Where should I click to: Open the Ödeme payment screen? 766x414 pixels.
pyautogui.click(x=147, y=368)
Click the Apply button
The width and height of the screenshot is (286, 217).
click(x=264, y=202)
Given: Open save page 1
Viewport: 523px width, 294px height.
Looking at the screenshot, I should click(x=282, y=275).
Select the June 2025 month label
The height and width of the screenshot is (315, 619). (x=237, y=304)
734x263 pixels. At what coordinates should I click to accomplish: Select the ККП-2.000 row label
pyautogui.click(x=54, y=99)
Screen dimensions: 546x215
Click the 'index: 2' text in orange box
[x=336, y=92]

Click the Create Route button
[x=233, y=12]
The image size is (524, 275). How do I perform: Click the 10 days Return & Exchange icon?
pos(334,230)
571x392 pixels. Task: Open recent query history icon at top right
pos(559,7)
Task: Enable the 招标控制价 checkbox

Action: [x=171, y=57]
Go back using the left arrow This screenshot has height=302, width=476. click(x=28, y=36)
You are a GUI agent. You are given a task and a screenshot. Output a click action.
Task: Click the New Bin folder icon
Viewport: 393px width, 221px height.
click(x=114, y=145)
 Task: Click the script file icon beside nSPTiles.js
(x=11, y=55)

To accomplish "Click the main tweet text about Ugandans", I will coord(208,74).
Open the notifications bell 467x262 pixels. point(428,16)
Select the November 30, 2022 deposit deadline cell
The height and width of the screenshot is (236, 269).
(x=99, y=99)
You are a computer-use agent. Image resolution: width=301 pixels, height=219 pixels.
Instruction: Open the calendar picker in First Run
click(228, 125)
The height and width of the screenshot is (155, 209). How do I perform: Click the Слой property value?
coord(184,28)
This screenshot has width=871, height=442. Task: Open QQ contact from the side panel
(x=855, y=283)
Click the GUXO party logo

**Instructions to follow:** Without leaving anything out, retype the material exactly.

**Response area:**
Where should I click to: Open the Ödeme payment screen? 766x414 pixels.
pyautogui.click(x=147, y=368)
Click the Apply button
The width and height of the screenshot is (286, 217).
click(x=264, y=202)
Given: Open save page 1
Viewport: 523px width, 294px height.
Looking at the screenshot, I should click(x=282, y=275).
Select the June 2025 month label
The height and width of the screenshot is (315, 619). (x=237, y=304)
734x263 pixels. At what coordinates should I click to accomplish: Select the ККП-2.000 row label
pyautogui.click(x=54, y=99)
Screen dimensions: 546x215
Click the 'index: 2' text in orange box
[x=336, y=92]

Click the Create Route button
[x=233, y=12]
The image size is (524, 275). How do I perform: Click the 10 days Return & Exchange icon?
pos(334,230)
571x392 pixels. Task: Open recent query history icon at top right
pos(559,7)
Task: Enable the 招标控制价 checkbox

Action: [x=171, y=57]
Go back using the left arrow This screenshot has height=302, width=476. click(x=28, y=36)
You are a GUI agent. You are given a task and a screenshot. Output a click action.
Task: Click the New Bin folder icon
Viewport: 393px width, 221px height.
click(x=114, y=145)
 Task: Click the script file icon beside nSPTiles.js
(x=11, y=55)

To accomplish "Click the main tweet text about Ugandans", I will coord(208,74).
Open the notifications bell 467x262 pixels. point(428,16)
Select the November 30, 2022 deposit deadline cell
The height and width of the screenshot is (236, 269).
(x=99, y=99)
You are a computer-use agent. Image resolution: width=301 pixels, height=219 pixels.
Instruction: Open the calendar picker in First Run
click(228, 125)
The height and width of the screenshot is (155, 209). How do I perform: Click the Слой property value?
coord(184,28)
This screenshot has width=871, height=442. Task: Open QQ contact from the side panel
(x=855, y=283)
Click the GUXO party logo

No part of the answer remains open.